What we’re reading (2/24)
“AI-Induced Tech Selloff Spoils The IPO Parade” (Wall Street Journal). “This was supposed to be a blockbuster year for initial public offerings. Artificial-intelligence fears spoiled the party. Investors have been thirsting for new issues, and big names including SpaceX, OpenAI and Anthropic are readying debuts for later this year. The momentum created an opening for dozens of smaller, mainly private-equity backed software firms that had been waiting in the wings.”
“Nvidia To Report Q4 Earnings Ahead Of Annual GTC Event” (Yahoo! Finance). “AI behemoth Nvidia (NVDA) will report its fourth quarter results after the bell on Wednesday, the most anticipated announcement of the earnings season. The news comes just a few weeks before the company is set to host its GTC 2026 event in San Jose, Calif., where it's expected to make a number of major product announcements.”

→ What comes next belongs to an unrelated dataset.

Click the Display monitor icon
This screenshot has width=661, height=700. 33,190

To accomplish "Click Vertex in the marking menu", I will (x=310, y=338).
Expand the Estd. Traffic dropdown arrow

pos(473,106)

“Is There An Aggregate Demand Problem In An AGI World?” (Marginal Revolution). “No. Let’s say AI is improving very rapidly, and affecting the world more rapidly and more radically than I think is plausible. Let’s just say. All of a sudden there are incredible things you can spend your money on. Since there is (possibly) radical deflation, you might be tempted to just hold all your money and buy nothing. Pick vegetables from your garden. But the high marginal utility of the new goods and services will get you to spend, especially since you know that plenitude will bring you, in relative terms, a lower marginal utility for marginal expenditures in the future. You might even go crazy spending. If nothing else, buy new and improved vegetable seeds for your garden. That same example shows that spending is robust to you losing your job, even assuming no reemployment is possible. In this world, there are significant Pigou effects on wealth…[t]he whole Citrini scenario is incorrect right off the bat. Very little of it is based on sound macroeconomic reasoning.”
“It’s A Buyer’s Market, But Homeownership Eludes Many Americans” (New York Times). “High down payments. Elevated interest rates. A lack of affordable homes. Even in what economists call a buyer’s market — where supply outpaces demand — many house hunters say the math still doesn’t work.”
“Hidden Alpha” (Manuel Ammann, et al.). “We provide novel evidence suggestive of insider trading through concealed relationships identified using information from over 100,000 Facebook profiles and their 35 million friends. Focusing on connections between fund managers and firm officers, we demonstrate that hidden ties are linked to substantial abnormal returns averaging 135 basis points per month (exceeding 16% alpha annually, t-stat = 3.54) across the universe of mutual funds and public firms. These hidden ties emerge as the most powerful predictor of future stock returns among documented network characteristics, with predictive power increasing over time through the present day. The premium associated with such connections arises not from endogenous selection or familiarity bias; instead, fund managers exhibit specific timing ability in deciding when to hold (or avoid) stocks of firm officers linked through hidden ties. The value of trading information rises with the degree of concealment and is concentrated around earnings and M&A events. The premium is absent in index funds, where strategic stock selection and timing are infeasible. Our findings on the value of hidden ties remain robust across industries, investment styles, time periods, and firm types.”